EU and Ukraine authorities urged to ‘systematically reform’ forest sector

06.07.2020

To end Illegal logging and corruption, reform must go beyond piecemeal government efforts announced so far, urges NGO coalition

An illegal logging site in the Carpathian forests of Ukraine. Photo: Earthsight

A group of leading Ukrainian civil society groups has today led calls for systematic and urgent reform of Ukraine’s forest sector in letters sent to EU and national authorities.

The five NGOs, supported by Earthsight and Swiss non-profit Bruno Manser Fonds (BMF), said a lack of political will to implement change has meant almost all Ukrainian wood now entering local and EU markets risks being linked to corruption, illicit deforestation, environmental abuses or organised crime.

The letters sent to the EU (Ukrainian version) and Ukraine government (Ukrainian version), signed by Environment-People-Law, Ukrainian Nature Conservation Group, National Interests Advocacy Network, Forest Initiatives and Communities, Free Svydovets, Ecoclub, Earthsight and BMF, said that such practices have gone unchecked in the country for years.

The Carpathian Mountains, home to some of Europe’s most biodiverse forests and the epicentre of recent floods, are of particular concern and have long been exposed to illegal logging and environmental destruction.

In the wake on Earthsight’s recent Flatpacked Forests report, which revealed Ikea’s illegal timber problem in Ukraine, Prime Minister Denys Shmygal pledged to crack down on illegal logging.

However, changes must go far beyond short-term enforcement checks and eye-catching staff changes and instead must focus on systematic reform to root out long-standing problems.

Demands asked of the Ukraine government include:

  • Firstly, and most urgently, to take steps immediately to reorganise the State Forest Agency (SAFR), by separating the controlling and economic functions, as previously called for by national and international NGOs as well as the EU. Effective governance assumes avoiding conflicts of interest.

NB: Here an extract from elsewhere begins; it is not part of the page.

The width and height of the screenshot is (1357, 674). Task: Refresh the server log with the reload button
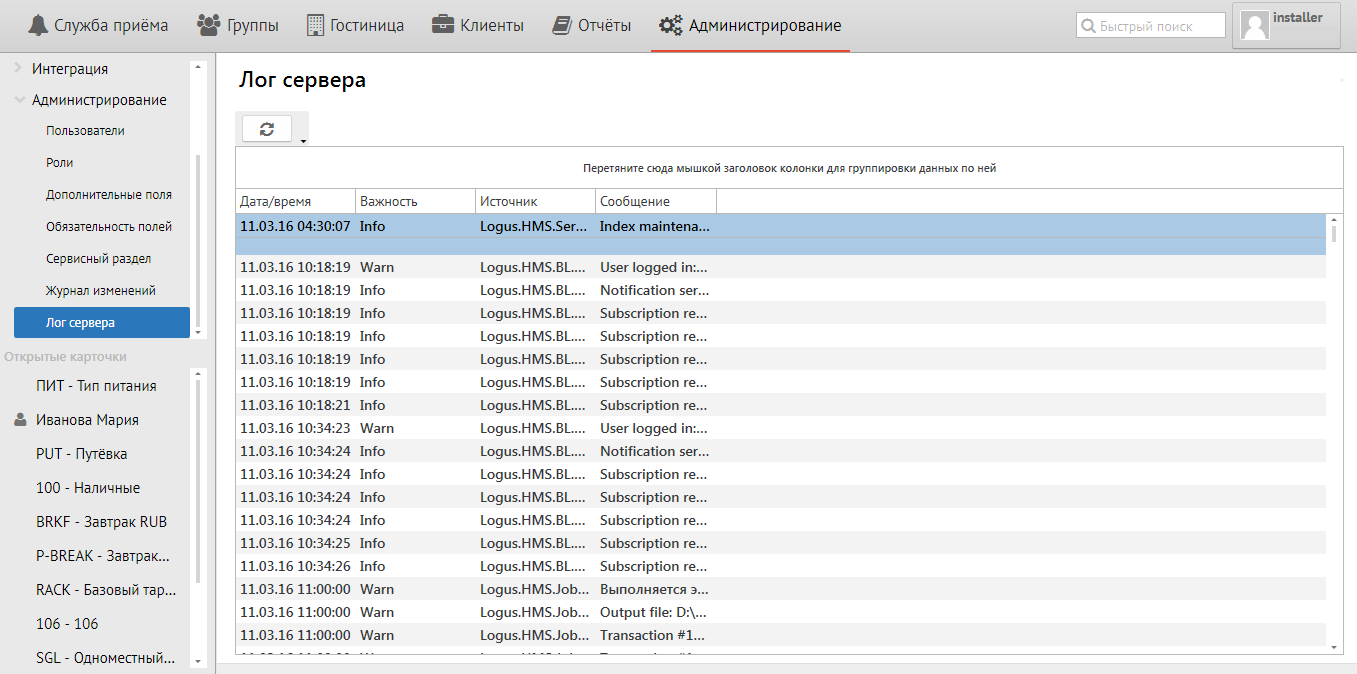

Therefore, separation of SAFR functions, which now combines managerial, regulatory, economic, and supervisory powers, is mandatory
  • Ensure the formation of a quality forest policy, based on the support and preservation of environmental, social, and economic values ​​of all forests of Ukraine in the short and long term based on the wide public consultation process
  • Recognise the problem of illegal sanitary logging and illegal logging carried out by forest users themselves and start tackling it. Separating control and economic functions of SAFR will be the main way to tackle this “legal illegal” logging
  • Ensure the activities of state forest enterprises according to the OECD principles for the management of state enterprises
  • Complete the reform of State Environmental Inspectorate.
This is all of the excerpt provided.